Members of the Christian faith should seek common ground through loving unity

The Lutheran Church, Missouri Synod, is one of the larger Protestant denominations in the United States. On the eve of the 500th anniversary of the beginning of the Protestant Reformation, this organization hosts a countdown calendar online: as I write this, it notes fourteen days, eight hours, six minutes to the beginning of the major shaking up of the Catholic Church that produced not only the Lutheran Church, but literally hundreds of other Protestant denominations.

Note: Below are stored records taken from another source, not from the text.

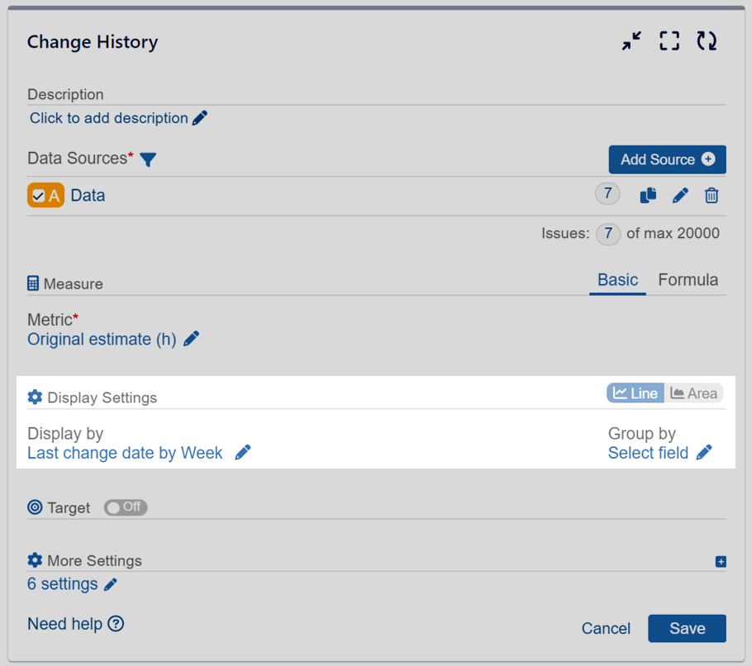The height and width of the screenshot is (666, 752).
Task: Expand More Settings with plus icon
Action: [721, 562]
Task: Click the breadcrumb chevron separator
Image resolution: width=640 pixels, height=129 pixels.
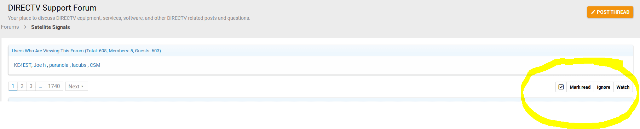Action: [25, 27]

While there was a larger and longer history at work behind the event commemorated by the Lutherans, tradition suggests that the Protestant Reformation started when Martin Luther nailed his complaints against the Catholic Church to the door of the Wittenberg Church on October 31, 1517.

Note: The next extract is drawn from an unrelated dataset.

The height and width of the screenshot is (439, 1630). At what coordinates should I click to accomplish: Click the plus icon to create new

It is likely that Luther had little idea of the storm of protest, reform, reaction and the theologies of independence and individuality that he was unleashing on the world.

Reform and protest seem to have been the norm since the initial Reformation, and they show no signs of abating. Even as the contemporary church in Europe and North America is in decline, there is little effort to knit things together. Some efforts towards unification have been made in Canada: in 1925 the United Church was formed of Methodists, Congregationalists and many Presbyterians, but in that same decade the Baptists split along modernist-fundamentalist lines. There were discussions about bringing the Anglican and United Churches into one union in the 1960s, but that only got as far as producing a joint hymnal that pleased neither denomination.

What is needed is a new reformation that consists of more than protest and breaking away. The Church now needs a reformation that brings Christian churches together, focussing on what they hold in common rather than on their differences. The Christian church has a large enough canopy to hold different perspectives while achieving a unity of central theological tenets.

India may provide a model. Protestants are a small minority in southern India, and in 1947 the Anglican, Congregational and Methodist churches joined together as the Church of South India. In the 1960s, Presbyterians joined, and Baptists and Pentecostals followed in the 1990s. The service has an Anglican prayer-book feel, but with Methodist hymns, Baptist preaching and Pentecostal prayers; church offices are based on New Testament models of Deacons, Elders and Bishops. Somehow, it all holds together both liturgically and theologically. As Canadian Protestants shrink in number, perhaps the Indian model can provide a way to look forward, finding a form of unity that still incorporates diversity.

In the first centuries of the Reformation, church leaders struggled to comprehend the violence that swept Europe in the name of the Prince of Peace. As they sought ways to give expression to the desire for unity in a Church rent by schism, some attempted to find common ground in divisive theological perspectives. This desire for unity and peace found expression in a singular phrase which began to circulate in the early 17th century: “In essentials, unity; in non-essentials, freedom; in all things, love.” Attributed to Augustine, the fourth-century Bishop of Hippo, it was an affirmation that in Christian theology, there should be room for theological differences in matters of church structure, forms of worship, and even in areas of interpretation; there should be freedom to believe differently, although the essential doctrines of the faith were the same. They insisted that the central truths of the faith were of greater importance, and should be matters of agreement to all. And of course, the principle of love for neighbour should bind all believers and churches together despite differences in form. That sounds like a reformation that I could get behind, as I look out on a fractured Christendom, through stained glass.